To do —
Among the entries below, copy every line that carries the word "Family".

(Stored data)
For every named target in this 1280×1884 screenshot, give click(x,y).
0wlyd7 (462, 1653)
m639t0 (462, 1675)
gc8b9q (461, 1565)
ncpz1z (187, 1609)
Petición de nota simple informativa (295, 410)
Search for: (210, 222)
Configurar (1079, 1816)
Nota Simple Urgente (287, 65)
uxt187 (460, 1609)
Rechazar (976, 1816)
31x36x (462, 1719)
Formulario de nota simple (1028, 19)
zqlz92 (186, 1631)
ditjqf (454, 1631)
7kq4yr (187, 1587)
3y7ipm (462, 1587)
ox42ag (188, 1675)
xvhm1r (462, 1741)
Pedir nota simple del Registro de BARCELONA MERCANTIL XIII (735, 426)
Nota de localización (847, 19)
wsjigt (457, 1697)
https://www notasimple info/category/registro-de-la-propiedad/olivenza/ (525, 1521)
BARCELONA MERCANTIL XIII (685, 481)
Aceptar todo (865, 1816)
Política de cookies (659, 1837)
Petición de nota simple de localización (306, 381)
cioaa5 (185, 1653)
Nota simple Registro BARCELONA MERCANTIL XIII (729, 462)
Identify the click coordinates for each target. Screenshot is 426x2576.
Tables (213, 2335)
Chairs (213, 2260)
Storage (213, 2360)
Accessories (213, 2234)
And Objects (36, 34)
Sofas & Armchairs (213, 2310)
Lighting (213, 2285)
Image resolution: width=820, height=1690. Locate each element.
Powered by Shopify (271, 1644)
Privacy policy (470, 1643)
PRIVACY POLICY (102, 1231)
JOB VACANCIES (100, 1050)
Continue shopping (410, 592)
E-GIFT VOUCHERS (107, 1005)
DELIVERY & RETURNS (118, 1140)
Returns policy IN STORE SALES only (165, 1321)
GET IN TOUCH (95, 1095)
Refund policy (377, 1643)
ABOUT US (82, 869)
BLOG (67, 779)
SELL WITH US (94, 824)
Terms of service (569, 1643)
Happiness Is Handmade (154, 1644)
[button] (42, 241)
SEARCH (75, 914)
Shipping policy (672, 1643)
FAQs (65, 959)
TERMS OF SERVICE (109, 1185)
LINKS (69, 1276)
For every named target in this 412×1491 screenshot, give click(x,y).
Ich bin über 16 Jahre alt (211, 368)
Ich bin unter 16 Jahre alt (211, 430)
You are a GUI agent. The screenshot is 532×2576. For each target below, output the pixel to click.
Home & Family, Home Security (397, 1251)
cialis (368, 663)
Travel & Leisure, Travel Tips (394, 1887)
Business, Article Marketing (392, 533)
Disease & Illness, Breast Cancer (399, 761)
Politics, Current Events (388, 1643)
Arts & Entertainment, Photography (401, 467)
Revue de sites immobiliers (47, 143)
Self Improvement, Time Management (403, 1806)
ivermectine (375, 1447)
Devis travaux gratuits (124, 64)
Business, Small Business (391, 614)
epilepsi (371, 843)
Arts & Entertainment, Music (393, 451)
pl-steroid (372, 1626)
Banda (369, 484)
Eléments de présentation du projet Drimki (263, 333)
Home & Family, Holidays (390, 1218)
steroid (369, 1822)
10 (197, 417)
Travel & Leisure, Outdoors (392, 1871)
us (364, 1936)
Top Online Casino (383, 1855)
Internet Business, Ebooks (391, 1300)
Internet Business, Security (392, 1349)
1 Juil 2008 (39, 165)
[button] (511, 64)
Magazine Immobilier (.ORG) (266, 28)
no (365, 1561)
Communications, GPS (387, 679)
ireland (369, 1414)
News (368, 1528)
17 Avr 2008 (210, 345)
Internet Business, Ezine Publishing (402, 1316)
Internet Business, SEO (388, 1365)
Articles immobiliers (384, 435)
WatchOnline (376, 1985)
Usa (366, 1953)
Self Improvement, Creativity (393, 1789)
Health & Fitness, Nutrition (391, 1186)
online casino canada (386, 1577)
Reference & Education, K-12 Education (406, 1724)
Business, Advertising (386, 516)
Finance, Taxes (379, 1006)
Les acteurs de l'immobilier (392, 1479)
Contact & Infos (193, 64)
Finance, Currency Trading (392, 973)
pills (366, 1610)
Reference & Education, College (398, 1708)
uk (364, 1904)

Exercise solution —
Home & Family, Home Security (397, 1251)
Home & Family, Holidays (390, 1218)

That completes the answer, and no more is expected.